[Records supplied]:
-----
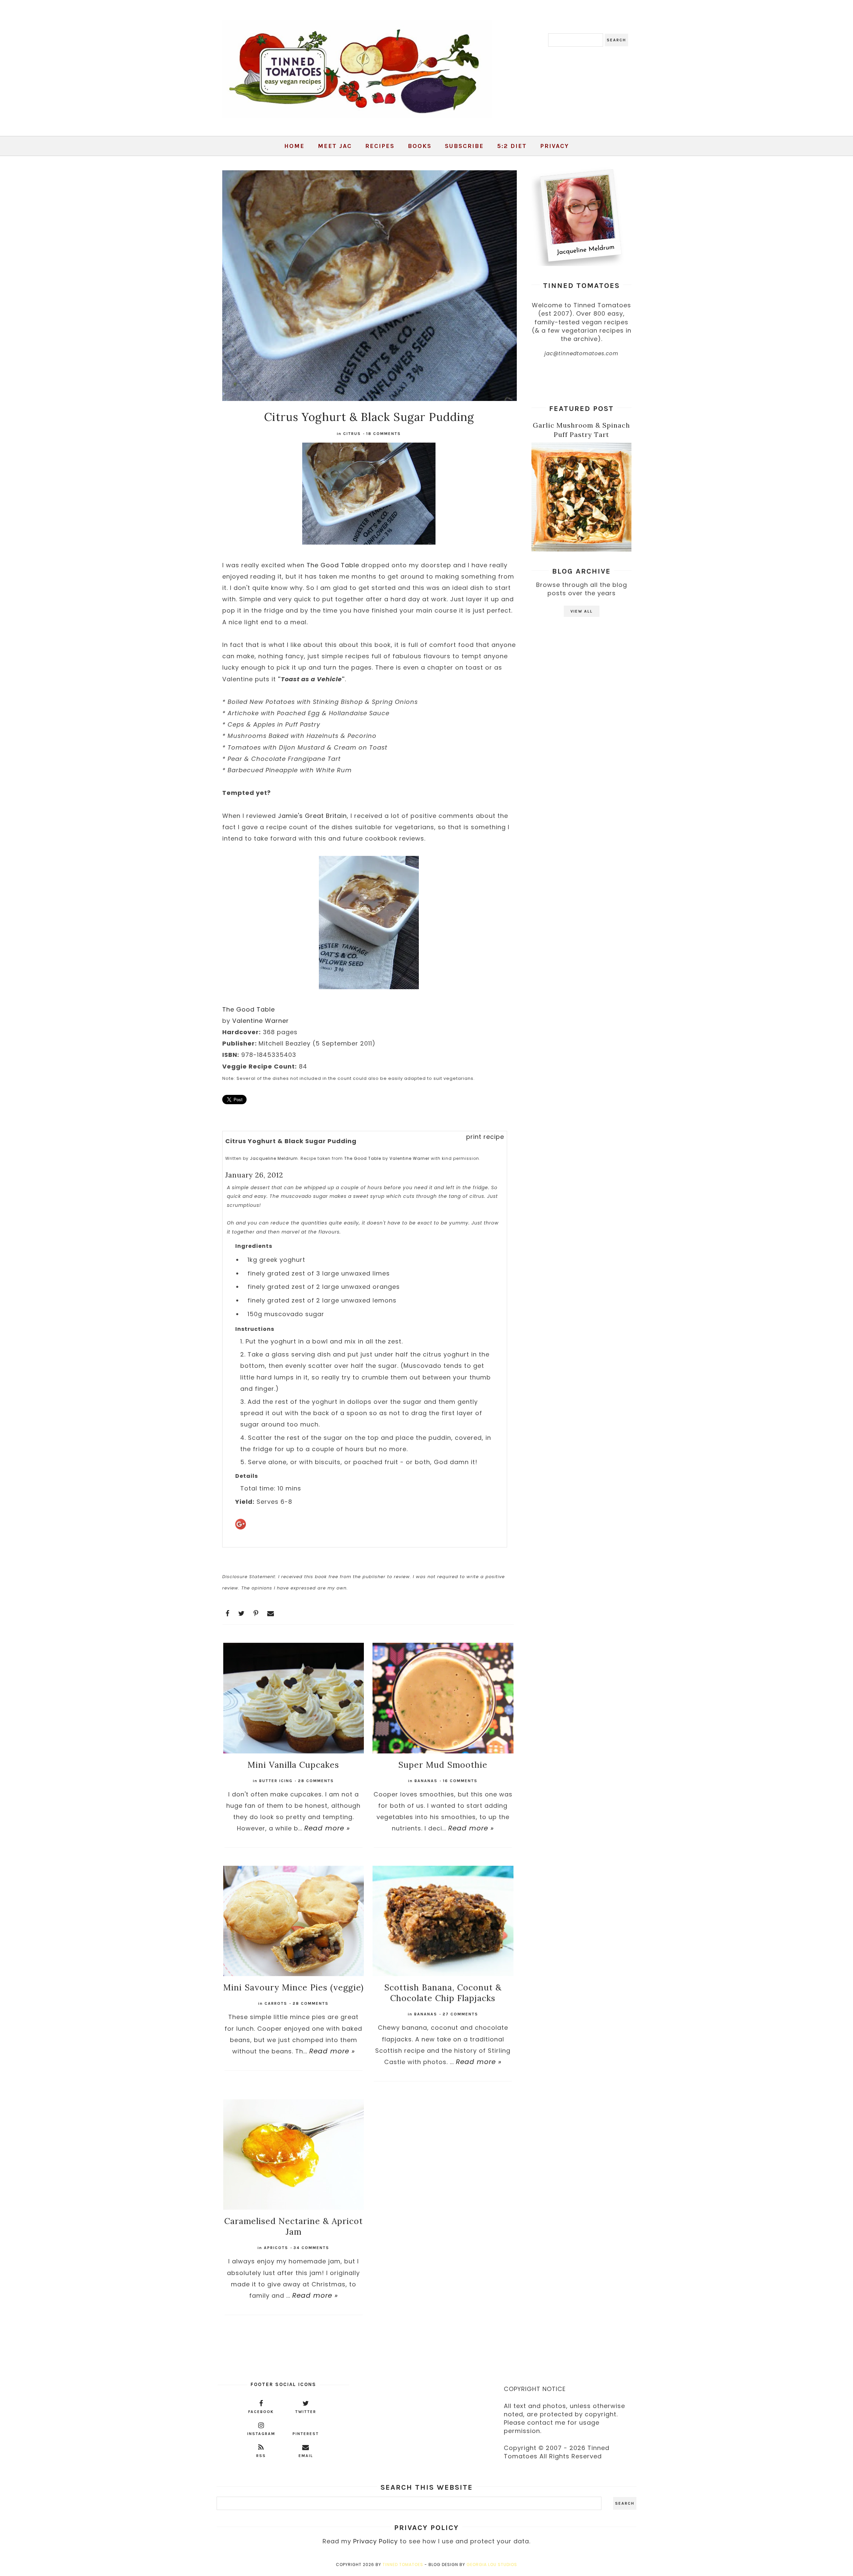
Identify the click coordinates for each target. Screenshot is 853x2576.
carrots (276, 2003)
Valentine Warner (260, 1021)
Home (294, 146)
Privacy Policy (375, 2541)
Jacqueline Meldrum (274, 1158)
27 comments (460, 2014)
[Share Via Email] (270, 1613)
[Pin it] (256, 1613)
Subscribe (464, 146)
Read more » (327, 1828)
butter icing (276, 1780)
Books (419, 146)
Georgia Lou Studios (491, 2564)
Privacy (554, 146)
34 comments (311, 2247)
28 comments (316, 1780)
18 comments (383, 433)
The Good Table (333, 565)
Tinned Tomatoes (403, 2564)
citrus (352, 433)
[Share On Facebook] (228, 1613)
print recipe (485, 1137)
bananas (426, 1780)
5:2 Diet (512, 146)
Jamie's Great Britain (312, 816)
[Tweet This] (241, 1613)
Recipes (380, 146)
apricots (276, 2247)
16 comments (460, 1780)
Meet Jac (335, 146)
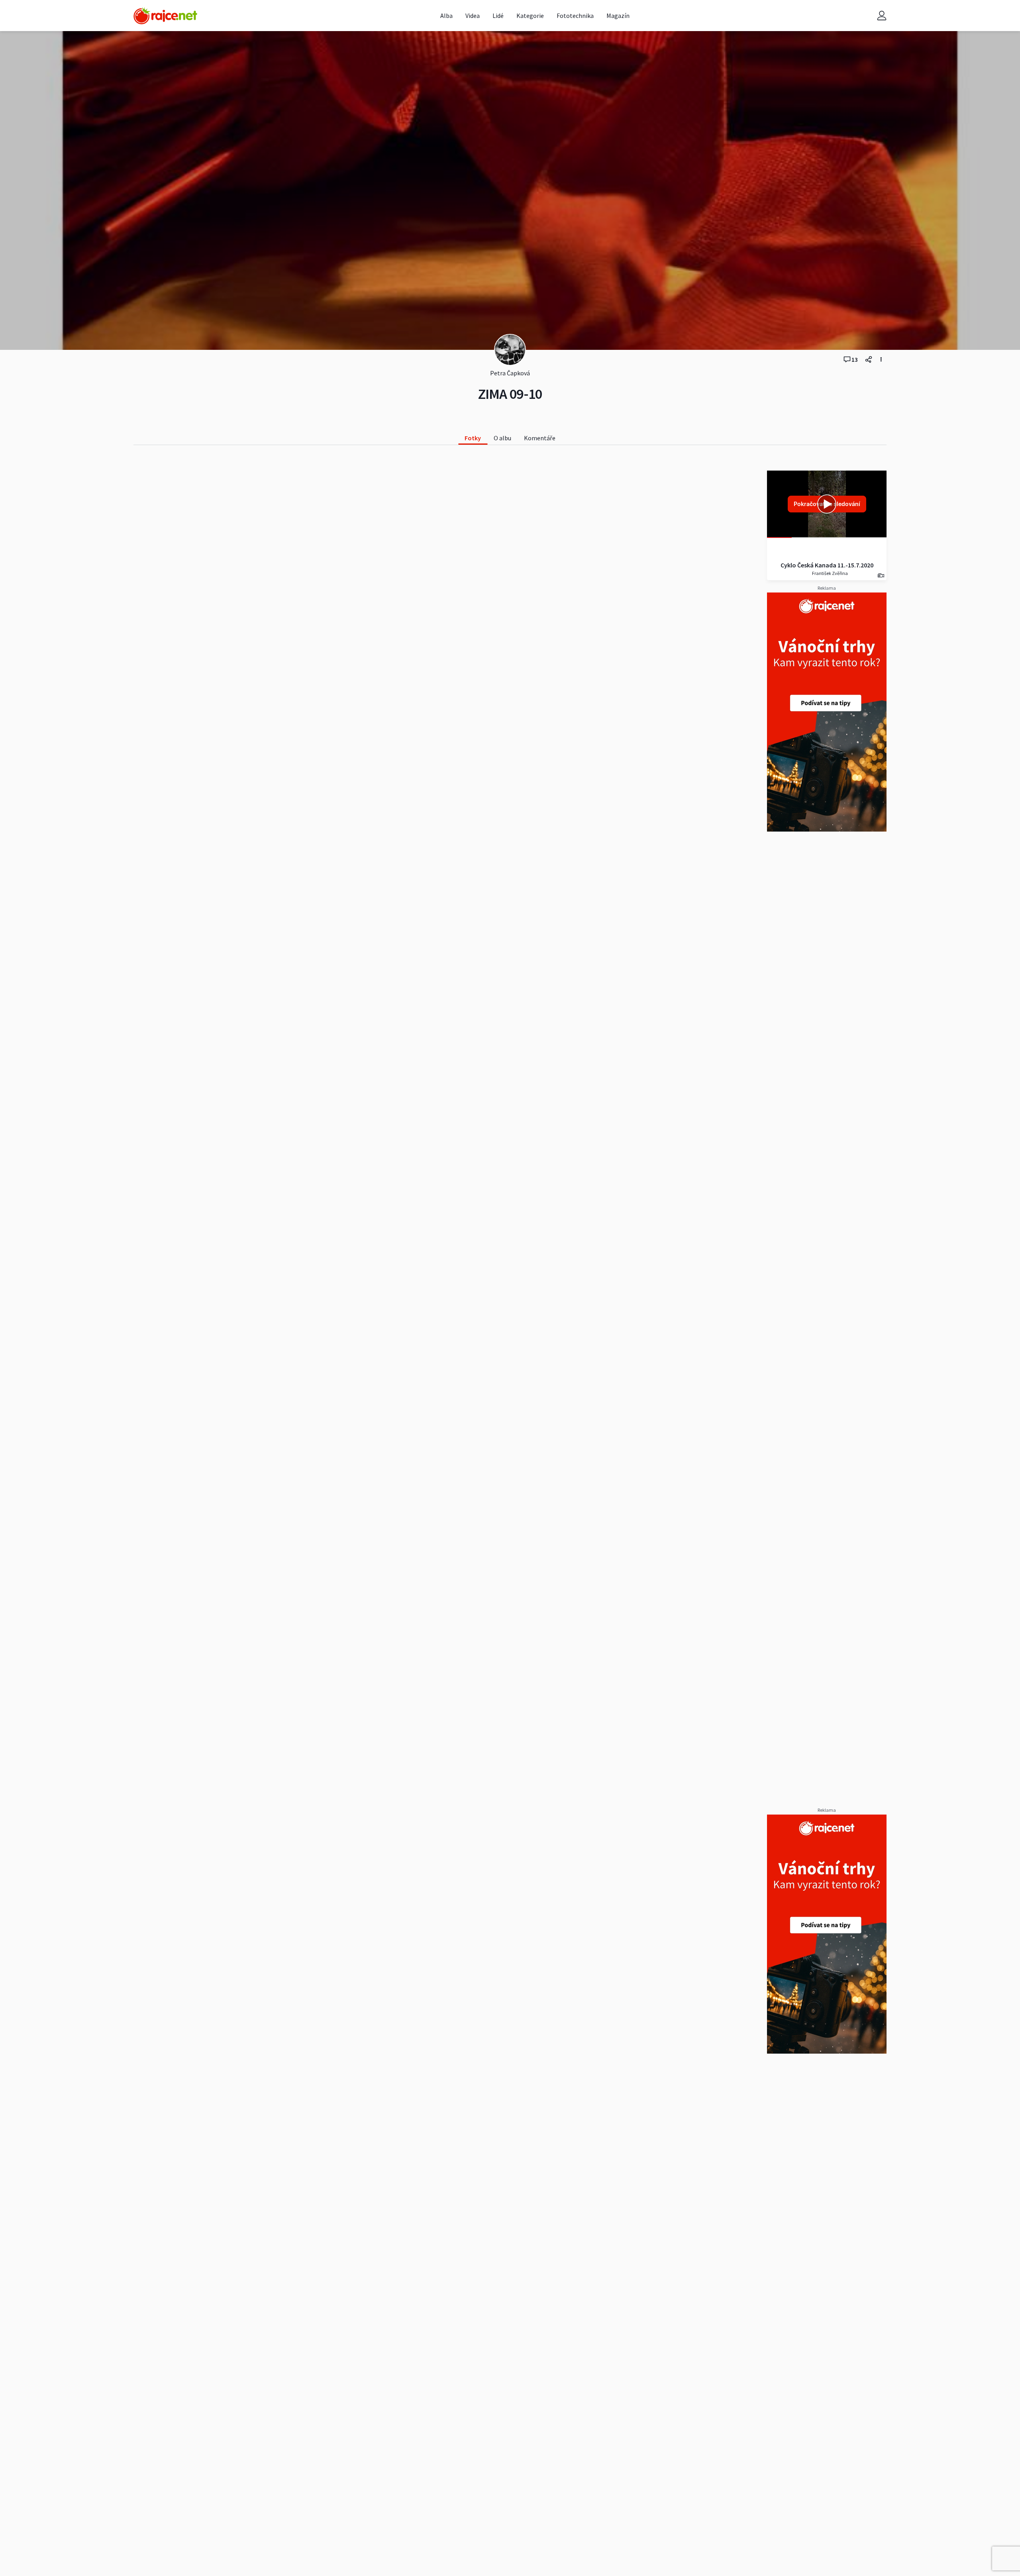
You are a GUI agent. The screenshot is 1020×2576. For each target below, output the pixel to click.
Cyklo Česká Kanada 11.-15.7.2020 (827, 565)
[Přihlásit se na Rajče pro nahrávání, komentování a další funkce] (882, 16)
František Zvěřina (829, 573)
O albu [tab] (502, 438)
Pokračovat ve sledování (827, 503)
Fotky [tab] (473, 438)
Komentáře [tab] (539, 438)
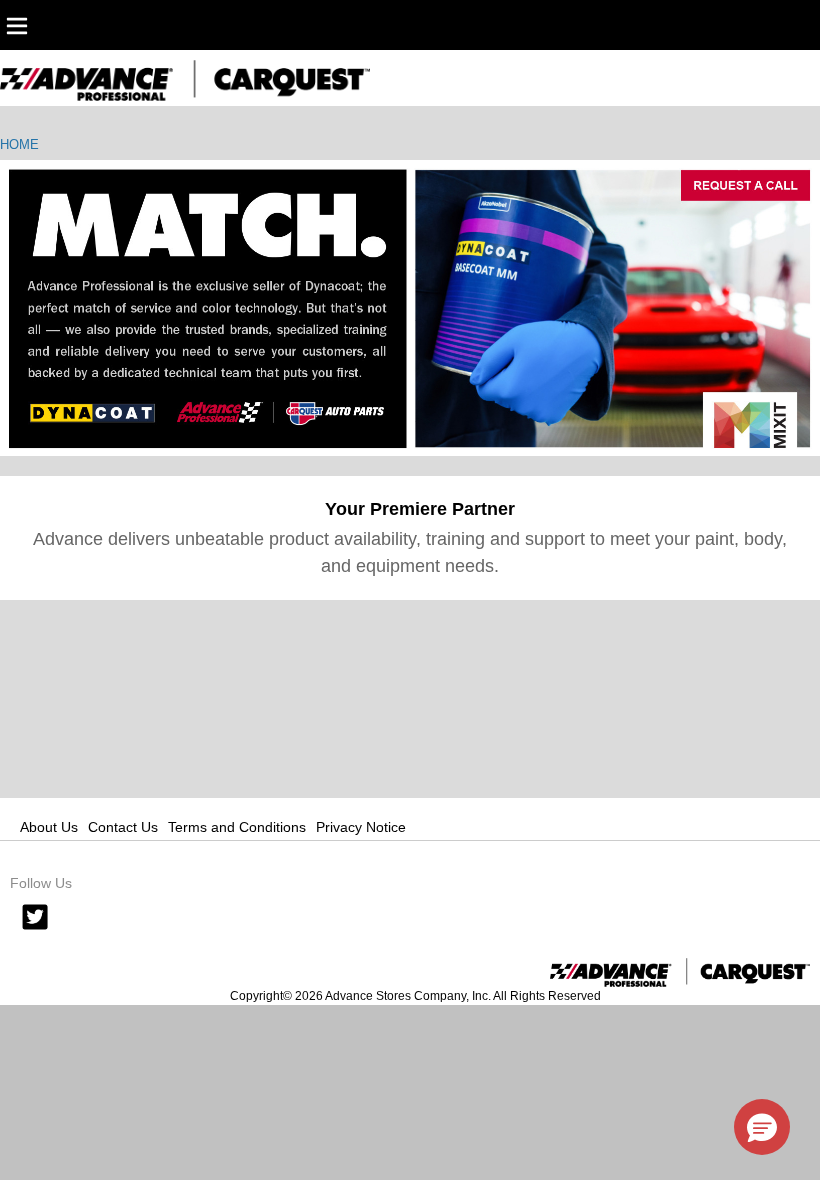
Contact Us (123, 827)
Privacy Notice (361, 827)
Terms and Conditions (237, 827)
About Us (49, 827)
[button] (762, 1127)
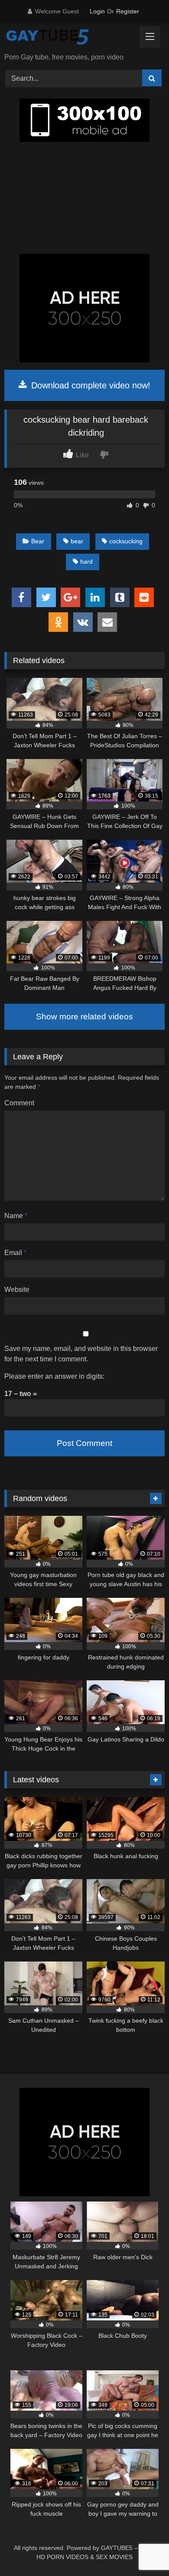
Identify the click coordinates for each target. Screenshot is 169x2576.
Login (97, 11)
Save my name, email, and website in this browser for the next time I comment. (81, 1354)
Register (127, 11)
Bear (37, 541)
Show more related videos (84, 1016)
-----
[Required work]:
Lines holding "target": copy each one from the records above.

[Answer to this problem]:
Identify the click coordinates for each target. Screenshot is 853x2576.
You are a GUI agent. The screenshot is 1020×2576. For each target below, output the pixel to click.
Identify the click coordinates for each target. Screenshot is 169x2576.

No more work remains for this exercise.